# Albert Collins - If Trouble Was Money tab



## sdcfan18

Been looking for awhile but have come up empty. Any know where to find this on the net? If there was a book that came with the back track, I would probably buy that too.


----------



## bono is a knob

*if trouble were money, albert collins, tab*

O.K. look i cant find one either .But there are two versions i know of. The one with Gary Moore(which you may be able to get from bear share.) And one live from, i think Montery. I don't have the tab . But the one with gary moore is played with a pentatonic starting at the 8th fret low E. So notes would be played from this pattern Low E 8th + 11th A 8th +10th (11th, passing note careful how you place it) D 8th + 10th (11th) G , B and high E 8th + 10th + 11th. 
Chords can be played along thus : Bar at 8th fret gives low E 8th A at 10th D at 8th (on bar) G at 9th B at 11th and High E at 8th (on Bar ) 
next chord, i hold low E X (Don't play) A at 8th D at 7th G at 8th B at 6th high E X (don't play)mix it up with this alternate shape. low E X (don't play) A at 8th D at 7th G B and high E at8th 3rd chord is the same shape as the 2nd one (s) just described but moved up 2 frets. Sorry i play by ear and dont understand much about keys and chord names so i cant be more specific . 

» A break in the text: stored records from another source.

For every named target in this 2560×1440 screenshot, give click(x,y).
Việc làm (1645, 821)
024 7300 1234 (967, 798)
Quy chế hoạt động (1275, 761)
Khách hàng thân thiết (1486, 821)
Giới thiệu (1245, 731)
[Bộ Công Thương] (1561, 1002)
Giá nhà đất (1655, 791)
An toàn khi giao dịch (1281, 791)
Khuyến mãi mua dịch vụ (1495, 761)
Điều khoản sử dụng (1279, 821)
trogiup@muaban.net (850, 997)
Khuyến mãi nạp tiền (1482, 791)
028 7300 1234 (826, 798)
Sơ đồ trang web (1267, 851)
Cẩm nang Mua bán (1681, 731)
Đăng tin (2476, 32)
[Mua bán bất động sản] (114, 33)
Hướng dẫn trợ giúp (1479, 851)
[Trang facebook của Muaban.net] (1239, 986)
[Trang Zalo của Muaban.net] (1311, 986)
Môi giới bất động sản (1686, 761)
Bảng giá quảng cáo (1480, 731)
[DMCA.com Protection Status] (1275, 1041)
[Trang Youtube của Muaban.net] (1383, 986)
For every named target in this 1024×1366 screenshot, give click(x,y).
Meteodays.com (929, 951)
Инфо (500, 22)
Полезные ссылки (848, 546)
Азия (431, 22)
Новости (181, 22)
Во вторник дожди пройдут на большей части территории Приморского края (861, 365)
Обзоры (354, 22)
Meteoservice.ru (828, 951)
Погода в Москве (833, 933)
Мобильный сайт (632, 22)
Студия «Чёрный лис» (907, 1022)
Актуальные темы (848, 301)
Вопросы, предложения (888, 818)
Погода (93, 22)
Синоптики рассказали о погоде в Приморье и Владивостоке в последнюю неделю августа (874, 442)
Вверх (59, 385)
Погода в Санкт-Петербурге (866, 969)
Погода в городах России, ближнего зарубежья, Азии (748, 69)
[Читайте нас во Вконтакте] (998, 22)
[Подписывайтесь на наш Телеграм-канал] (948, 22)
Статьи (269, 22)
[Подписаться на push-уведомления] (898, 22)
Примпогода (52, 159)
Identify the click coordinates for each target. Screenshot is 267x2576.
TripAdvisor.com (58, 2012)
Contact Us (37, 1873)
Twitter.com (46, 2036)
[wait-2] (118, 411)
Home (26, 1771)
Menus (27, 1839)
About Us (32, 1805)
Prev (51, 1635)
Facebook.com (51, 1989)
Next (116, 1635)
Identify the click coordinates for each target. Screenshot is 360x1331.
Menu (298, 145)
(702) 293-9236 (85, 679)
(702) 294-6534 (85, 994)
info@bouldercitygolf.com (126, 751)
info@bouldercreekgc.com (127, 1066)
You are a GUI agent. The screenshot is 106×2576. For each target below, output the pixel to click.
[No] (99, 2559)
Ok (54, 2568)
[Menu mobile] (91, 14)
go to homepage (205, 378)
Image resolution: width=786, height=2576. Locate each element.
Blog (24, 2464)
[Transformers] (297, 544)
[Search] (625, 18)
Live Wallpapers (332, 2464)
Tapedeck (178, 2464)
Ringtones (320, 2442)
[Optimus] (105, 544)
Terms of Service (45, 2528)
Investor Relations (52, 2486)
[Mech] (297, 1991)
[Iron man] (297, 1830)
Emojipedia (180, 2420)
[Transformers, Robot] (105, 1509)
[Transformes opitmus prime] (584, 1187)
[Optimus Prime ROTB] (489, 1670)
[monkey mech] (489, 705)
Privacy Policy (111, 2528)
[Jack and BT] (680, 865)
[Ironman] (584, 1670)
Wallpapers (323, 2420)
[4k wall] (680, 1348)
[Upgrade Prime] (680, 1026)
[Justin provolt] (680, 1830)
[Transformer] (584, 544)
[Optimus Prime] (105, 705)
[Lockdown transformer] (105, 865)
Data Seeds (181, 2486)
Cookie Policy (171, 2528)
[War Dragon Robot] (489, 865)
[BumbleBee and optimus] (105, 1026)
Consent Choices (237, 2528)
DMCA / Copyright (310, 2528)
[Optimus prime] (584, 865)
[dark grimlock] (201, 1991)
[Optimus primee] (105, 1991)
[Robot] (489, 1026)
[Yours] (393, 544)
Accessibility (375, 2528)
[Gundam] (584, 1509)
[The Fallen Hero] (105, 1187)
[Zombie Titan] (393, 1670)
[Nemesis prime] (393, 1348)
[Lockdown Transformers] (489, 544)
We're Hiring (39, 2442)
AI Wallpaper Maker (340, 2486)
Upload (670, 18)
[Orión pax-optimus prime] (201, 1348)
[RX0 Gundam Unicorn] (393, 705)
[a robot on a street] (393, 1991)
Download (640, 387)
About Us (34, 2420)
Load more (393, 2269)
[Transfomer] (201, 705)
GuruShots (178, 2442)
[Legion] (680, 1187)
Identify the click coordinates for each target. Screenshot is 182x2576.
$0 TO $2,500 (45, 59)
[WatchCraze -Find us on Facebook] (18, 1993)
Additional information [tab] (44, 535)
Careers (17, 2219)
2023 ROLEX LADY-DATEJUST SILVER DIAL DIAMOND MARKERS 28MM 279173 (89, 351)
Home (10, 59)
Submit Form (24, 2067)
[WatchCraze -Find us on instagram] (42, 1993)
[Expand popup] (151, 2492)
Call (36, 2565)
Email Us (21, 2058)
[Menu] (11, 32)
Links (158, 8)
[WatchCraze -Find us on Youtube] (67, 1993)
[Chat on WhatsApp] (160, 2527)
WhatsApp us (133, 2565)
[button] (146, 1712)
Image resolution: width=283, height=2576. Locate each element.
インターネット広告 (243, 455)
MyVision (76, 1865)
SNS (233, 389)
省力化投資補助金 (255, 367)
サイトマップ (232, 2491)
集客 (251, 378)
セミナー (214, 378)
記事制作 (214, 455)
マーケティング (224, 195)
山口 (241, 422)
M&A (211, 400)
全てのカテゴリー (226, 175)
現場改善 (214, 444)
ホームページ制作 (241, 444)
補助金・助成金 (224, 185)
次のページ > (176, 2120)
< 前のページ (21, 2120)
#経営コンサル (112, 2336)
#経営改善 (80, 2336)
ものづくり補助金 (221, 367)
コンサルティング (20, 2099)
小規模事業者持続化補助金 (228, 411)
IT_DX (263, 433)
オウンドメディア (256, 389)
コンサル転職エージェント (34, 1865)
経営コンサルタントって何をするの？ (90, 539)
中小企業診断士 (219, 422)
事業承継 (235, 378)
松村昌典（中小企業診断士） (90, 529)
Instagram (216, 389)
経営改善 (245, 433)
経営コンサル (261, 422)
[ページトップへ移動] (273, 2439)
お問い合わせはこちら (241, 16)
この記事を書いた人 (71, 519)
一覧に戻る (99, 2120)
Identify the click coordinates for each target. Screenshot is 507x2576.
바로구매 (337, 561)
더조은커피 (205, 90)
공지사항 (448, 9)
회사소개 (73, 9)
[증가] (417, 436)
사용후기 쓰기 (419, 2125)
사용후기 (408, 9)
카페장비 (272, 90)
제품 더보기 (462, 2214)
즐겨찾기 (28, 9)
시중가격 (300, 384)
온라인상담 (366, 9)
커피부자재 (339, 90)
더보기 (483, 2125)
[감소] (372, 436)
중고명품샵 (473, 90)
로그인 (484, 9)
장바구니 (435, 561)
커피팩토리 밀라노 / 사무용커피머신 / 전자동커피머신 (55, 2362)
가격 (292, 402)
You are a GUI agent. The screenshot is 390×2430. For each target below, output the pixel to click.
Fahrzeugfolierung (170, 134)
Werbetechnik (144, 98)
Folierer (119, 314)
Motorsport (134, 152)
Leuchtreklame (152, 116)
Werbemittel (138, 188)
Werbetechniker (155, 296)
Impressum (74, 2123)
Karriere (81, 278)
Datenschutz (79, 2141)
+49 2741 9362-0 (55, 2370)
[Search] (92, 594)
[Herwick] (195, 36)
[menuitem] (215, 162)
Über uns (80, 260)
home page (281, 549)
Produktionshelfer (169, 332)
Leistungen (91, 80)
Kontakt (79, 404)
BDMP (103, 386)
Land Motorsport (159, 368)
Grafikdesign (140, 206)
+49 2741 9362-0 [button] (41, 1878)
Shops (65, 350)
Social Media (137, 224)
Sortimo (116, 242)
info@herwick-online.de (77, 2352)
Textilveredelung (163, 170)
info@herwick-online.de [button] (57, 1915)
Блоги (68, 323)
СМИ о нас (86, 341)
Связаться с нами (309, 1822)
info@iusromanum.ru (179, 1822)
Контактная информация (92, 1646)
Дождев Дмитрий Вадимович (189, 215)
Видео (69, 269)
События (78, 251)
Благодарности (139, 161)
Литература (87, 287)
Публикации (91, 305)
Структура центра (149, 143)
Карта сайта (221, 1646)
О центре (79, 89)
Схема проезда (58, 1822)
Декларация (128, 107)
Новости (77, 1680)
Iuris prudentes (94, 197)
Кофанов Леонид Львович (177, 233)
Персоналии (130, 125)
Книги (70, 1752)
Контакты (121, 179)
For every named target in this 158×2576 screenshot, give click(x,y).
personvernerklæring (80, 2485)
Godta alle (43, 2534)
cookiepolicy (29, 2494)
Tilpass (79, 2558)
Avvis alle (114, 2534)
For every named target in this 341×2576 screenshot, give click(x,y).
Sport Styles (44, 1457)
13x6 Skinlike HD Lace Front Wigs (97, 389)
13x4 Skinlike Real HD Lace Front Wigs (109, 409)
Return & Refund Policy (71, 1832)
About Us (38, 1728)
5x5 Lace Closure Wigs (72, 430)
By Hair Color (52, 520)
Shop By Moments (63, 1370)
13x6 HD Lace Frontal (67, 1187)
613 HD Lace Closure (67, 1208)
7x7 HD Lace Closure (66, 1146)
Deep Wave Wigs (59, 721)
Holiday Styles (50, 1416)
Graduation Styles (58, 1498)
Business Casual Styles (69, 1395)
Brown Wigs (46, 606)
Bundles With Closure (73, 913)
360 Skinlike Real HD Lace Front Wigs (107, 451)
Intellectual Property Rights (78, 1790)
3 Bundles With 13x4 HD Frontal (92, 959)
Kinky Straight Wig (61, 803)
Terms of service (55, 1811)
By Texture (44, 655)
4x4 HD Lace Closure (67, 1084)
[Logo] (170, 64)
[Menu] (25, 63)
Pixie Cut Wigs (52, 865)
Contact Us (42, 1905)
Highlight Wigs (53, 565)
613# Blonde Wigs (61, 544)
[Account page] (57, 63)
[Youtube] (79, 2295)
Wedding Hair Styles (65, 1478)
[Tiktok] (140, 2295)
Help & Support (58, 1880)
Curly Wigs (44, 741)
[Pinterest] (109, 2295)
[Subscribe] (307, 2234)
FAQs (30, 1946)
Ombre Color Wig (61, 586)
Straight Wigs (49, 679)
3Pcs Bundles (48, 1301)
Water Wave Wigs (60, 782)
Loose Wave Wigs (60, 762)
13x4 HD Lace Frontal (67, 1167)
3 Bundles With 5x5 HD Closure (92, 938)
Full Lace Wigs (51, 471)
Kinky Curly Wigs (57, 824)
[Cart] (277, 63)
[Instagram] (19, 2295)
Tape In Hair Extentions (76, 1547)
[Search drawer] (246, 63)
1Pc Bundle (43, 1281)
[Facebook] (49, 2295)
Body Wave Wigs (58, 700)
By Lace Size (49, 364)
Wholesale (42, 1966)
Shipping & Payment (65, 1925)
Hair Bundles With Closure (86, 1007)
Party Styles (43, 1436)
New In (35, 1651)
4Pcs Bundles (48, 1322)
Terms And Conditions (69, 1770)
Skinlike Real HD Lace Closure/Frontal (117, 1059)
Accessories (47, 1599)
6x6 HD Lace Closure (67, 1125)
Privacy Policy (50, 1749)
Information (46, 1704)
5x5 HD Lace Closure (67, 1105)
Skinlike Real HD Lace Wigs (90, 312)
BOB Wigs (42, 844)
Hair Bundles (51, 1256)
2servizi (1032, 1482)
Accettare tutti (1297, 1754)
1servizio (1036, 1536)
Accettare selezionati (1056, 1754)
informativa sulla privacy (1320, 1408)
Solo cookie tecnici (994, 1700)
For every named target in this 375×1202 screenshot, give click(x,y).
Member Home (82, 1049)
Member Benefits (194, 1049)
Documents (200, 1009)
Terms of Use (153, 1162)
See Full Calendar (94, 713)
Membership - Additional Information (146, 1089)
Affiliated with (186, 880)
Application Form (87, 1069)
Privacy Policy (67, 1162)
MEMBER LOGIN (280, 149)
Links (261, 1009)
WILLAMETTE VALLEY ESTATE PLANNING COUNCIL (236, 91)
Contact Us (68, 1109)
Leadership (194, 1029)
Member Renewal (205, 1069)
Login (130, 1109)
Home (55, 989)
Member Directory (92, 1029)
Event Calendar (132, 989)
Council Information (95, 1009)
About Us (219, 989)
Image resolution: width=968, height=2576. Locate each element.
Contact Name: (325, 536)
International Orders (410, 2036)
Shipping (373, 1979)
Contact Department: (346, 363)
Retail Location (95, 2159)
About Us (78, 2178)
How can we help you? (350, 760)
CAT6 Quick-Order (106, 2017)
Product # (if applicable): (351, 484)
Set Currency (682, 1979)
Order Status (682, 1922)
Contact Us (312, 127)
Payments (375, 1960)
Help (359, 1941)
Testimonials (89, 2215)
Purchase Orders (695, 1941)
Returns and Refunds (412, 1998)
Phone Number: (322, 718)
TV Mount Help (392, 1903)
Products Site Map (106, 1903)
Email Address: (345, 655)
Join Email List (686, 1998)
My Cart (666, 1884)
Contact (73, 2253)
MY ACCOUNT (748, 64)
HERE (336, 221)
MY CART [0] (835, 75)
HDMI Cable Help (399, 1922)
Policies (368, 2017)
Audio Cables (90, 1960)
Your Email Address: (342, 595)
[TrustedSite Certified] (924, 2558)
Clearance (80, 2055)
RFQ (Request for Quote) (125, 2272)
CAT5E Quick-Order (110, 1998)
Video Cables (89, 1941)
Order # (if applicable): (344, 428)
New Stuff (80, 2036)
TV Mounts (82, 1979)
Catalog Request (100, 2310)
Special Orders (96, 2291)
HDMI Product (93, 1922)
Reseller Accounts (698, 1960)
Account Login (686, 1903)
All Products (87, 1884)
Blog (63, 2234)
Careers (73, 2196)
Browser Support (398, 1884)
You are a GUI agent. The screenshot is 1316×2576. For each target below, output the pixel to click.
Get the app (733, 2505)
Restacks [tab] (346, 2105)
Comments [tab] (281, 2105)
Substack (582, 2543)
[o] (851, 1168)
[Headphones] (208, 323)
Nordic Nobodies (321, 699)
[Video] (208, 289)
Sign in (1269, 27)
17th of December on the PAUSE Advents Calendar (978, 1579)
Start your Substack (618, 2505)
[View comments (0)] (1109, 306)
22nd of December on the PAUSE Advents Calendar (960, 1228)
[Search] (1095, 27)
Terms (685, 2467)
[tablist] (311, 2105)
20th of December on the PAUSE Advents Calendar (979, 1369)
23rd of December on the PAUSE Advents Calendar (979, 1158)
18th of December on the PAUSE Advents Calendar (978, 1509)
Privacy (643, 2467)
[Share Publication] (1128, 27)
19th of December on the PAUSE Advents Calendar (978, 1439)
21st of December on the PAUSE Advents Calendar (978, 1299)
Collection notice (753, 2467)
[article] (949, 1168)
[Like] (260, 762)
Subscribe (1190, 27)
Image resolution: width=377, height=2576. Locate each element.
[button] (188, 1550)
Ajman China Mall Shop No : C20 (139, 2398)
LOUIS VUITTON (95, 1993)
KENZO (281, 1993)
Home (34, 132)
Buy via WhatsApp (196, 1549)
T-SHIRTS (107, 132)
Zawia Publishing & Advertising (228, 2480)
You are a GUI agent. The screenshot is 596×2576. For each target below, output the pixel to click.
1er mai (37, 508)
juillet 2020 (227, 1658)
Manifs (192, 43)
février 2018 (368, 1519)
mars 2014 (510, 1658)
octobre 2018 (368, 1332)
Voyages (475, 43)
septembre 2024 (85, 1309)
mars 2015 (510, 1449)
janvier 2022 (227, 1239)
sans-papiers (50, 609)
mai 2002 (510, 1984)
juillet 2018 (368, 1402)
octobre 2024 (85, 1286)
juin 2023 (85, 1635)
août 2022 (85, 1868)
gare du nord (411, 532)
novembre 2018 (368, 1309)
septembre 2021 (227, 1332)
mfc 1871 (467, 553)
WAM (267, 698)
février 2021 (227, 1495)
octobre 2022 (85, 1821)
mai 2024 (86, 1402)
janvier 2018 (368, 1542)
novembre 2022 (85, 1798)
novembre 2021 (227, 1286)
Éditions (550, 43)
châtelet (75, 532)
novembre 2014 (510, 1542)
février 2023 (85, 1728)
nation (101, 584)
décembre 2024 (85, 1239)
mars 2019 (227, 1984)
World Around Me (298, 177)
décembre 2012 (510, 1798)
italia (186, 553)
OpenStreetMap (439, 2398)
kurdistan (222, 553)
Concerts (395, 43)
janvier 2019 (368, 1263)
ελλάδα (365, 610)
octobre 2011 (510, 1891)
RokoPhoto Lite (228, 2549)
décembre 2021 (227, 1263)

The other version can be played down around the first and 3rd frets using the same chord shapes. But Albert Collins nearly always used a capo on, i think the 7th fret. He did when i saw him with gary moore many years ago in a small seaside town in Kent England. Got to go now, i have an appointment with the tooth doctor (ouch) I hope that that is of some use to you. Just play around with it and you should be able to knock out something that sounds about right.


----------



## NationalDuo

My favourite of electric blues men ……


----------